Durak: "Ostdeutschland stehe wirtschaftlich und sozial auf der Kippe. Der Osten erscheine angesichts des erfolgreichen Westens als abgehängt und auf Dauer zweitrangig gestellt." Das Zitat ist alt. Wolfgang Thierse war es. Ein Jahr ist es her, fast auf den Tag genau, und dieses Wort wurde heftig kritisiert. Ist es nun heute veraltet? Das Wirtschaftswachstum zwischen Ost und West geht weiter auseinander. Die Arbeitslosigkeit ist im Osten etwa doppelt so hoch, manchmal sogar mehr. Ist also der Osten nicht längst auf der abschüssigen Bahn? Die Bundesregierung sieht das anders. Sie sieht Anzeichen für einen Aufschwung, festgehalten in ihrem gestern vorgestellten Jahresbericht 2001 zum Stand der Deutschen Einheit. Schönfärberei, kritisiert die Opposition. Wir fragen einen, der zur Zeit wohl am meisten damit zu kämpfen hat, so kurz vor den eigenen Landtagswahlen, mitsamt den nicht eben rosigen Arbeitslosenzahlen in seinem Bundesland von gut 19 Prozent, den Ministerpräsidenten von Sachsen-Anhalt, Reinhard Höppner. Herr Höppner, Schönfärberei oder Wahrheit?
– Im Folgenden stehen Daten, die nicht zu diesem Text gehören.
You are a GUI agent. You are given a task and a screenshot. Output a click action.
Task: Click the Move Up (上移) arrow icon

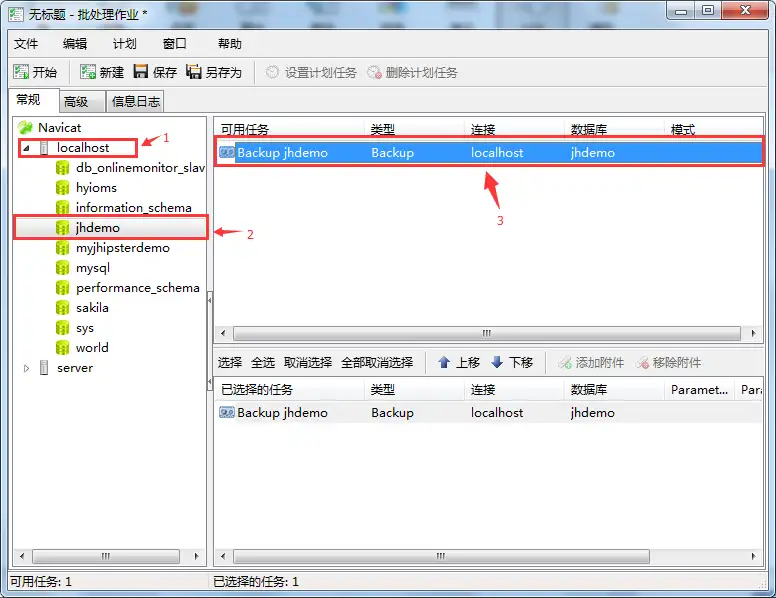(444, 362)
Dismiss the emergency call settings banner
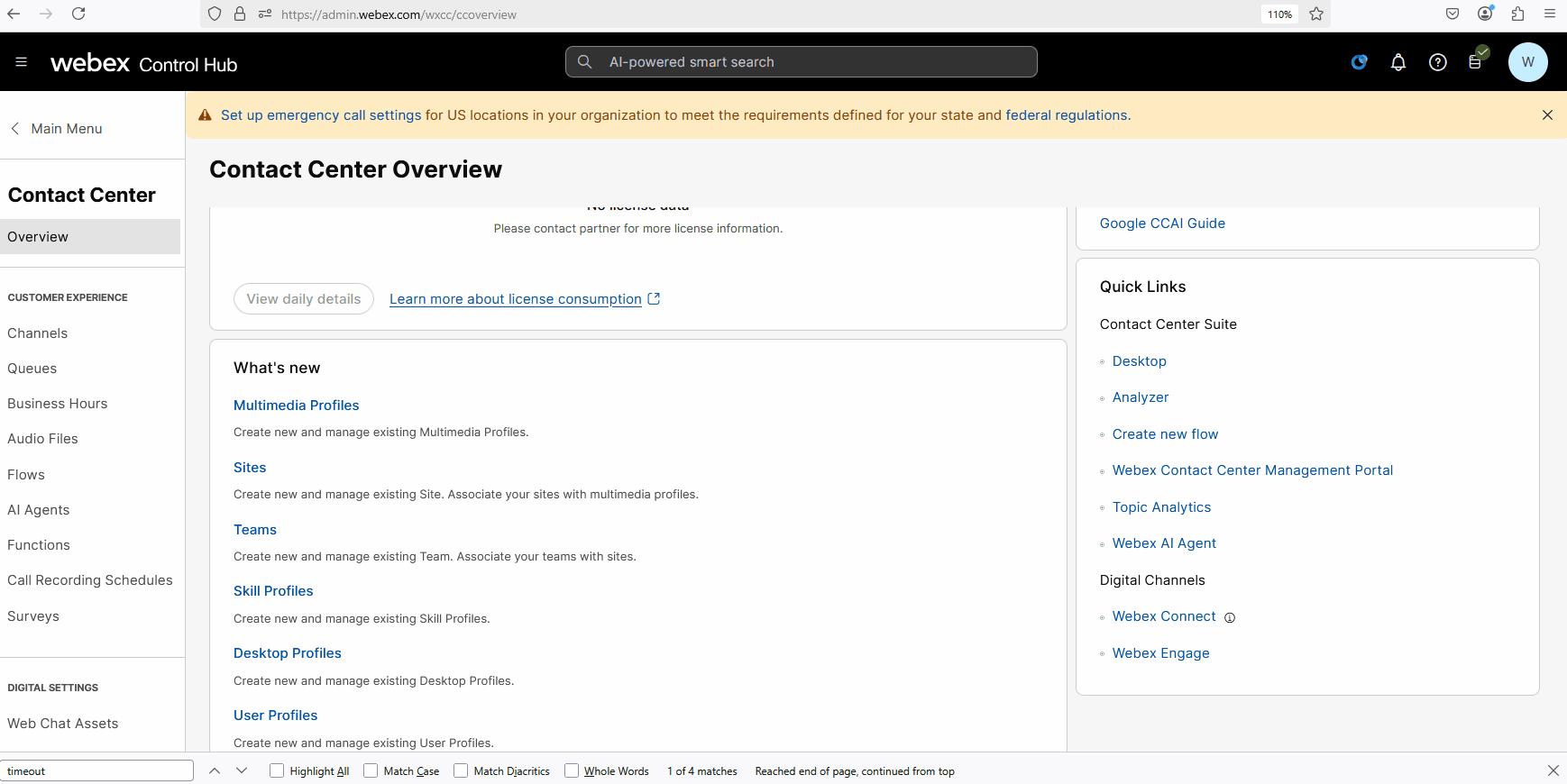Viewport: 1567px width, 784px height. click(1547, 115)
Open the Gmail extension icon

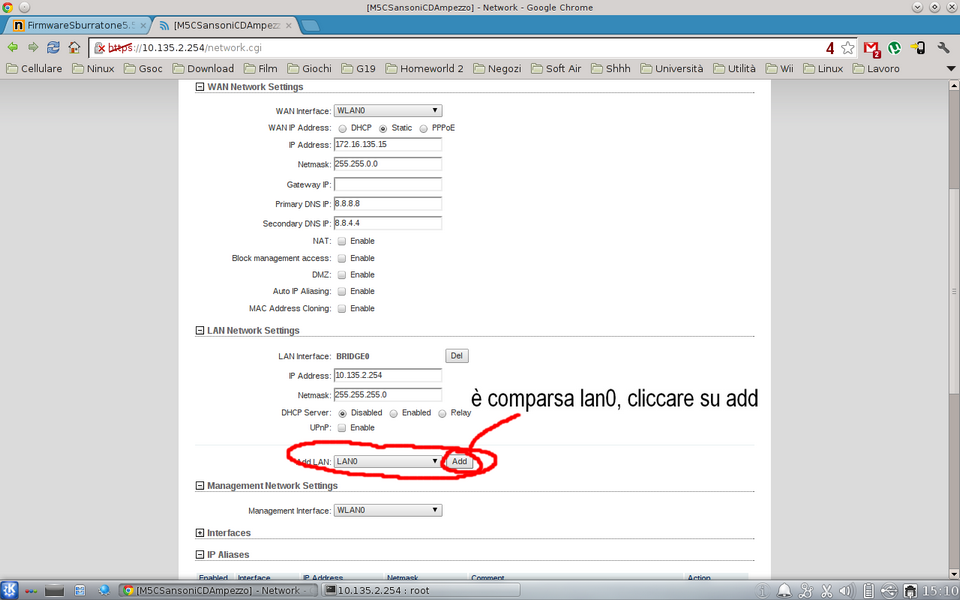coord(871,47)
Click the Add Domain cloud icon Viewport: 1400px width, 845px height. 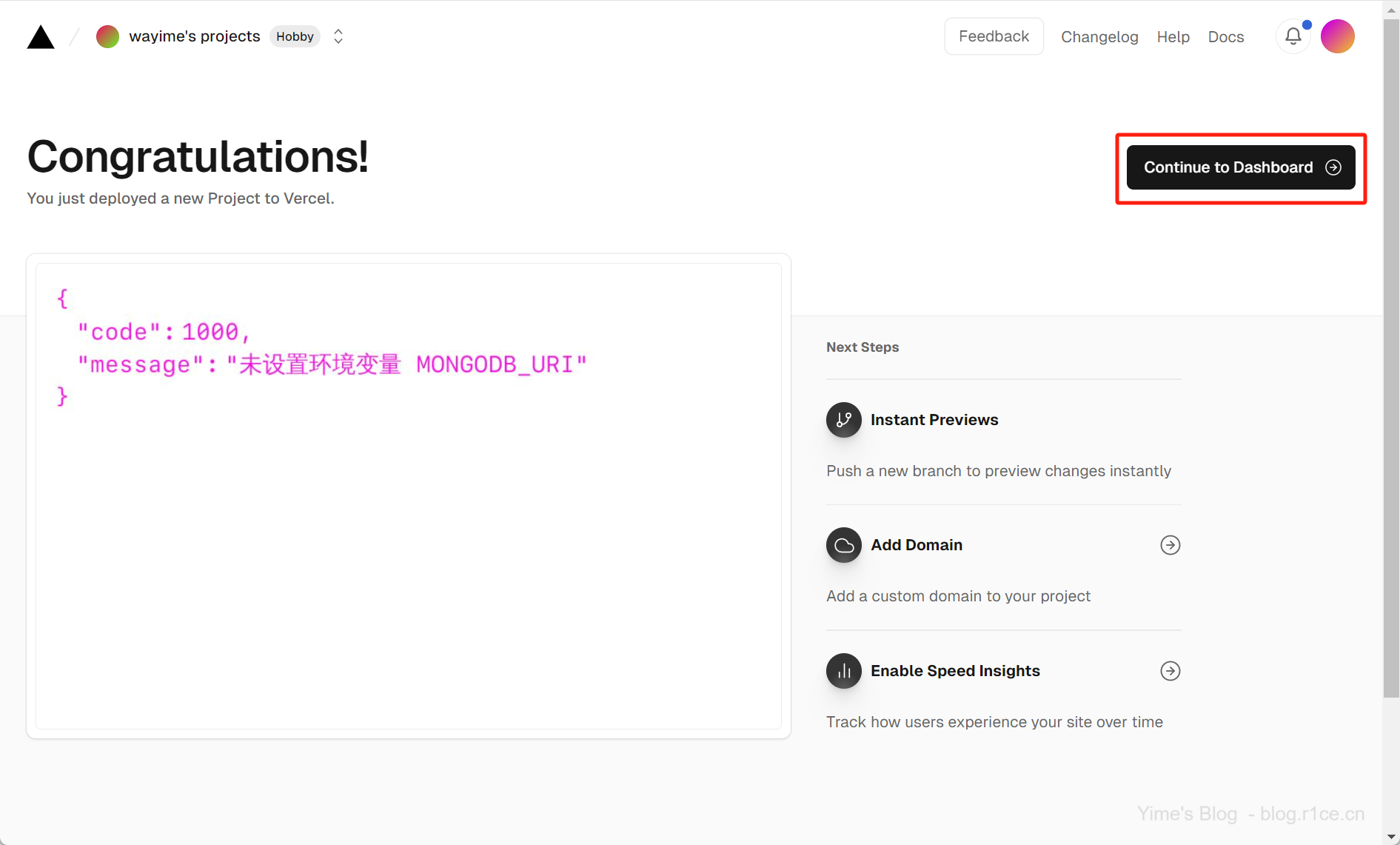point(843,545)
Höppner: Das ist keine Schönfärberei. Richtig ist aber, dass in wirtschaftlich schwierigen Situationen natürlich die schwächsten Teile - und wir sind immer noch der schwächere Teil - besonders hart betroffen sind, und das spüren wir jetzt. Insofern müssen wir auch große Anstrengungen unternehmen, um aus dieser schwierigen Situation herauszukommen. Aber wie gesagt, es geht insgesamt deutlich voran, und das sieht man vor allen Dingen, wenn man sich die Zahlen im Einzelnen anguckt. Wir haben eine ziemlich zusammenbrechende Bauwirtschaft, aber das sind Kapazitäten, die wahrscheinlich halbiert werden müssen. Darunter wachsen sehr interessante Pflanzen, auch im innovativen Bereich. Darunter erkennt man dann auch, dass es neue Ansiedlungen gibt, dass große Unternehmen kommen - BMW ist ein Beispiel -. Ich bin also nicht so pessimistisch, obwohl man ganz deutlich Probleme benennen muss, an denen wir noch eine ganze Weile zu arbeiten haben.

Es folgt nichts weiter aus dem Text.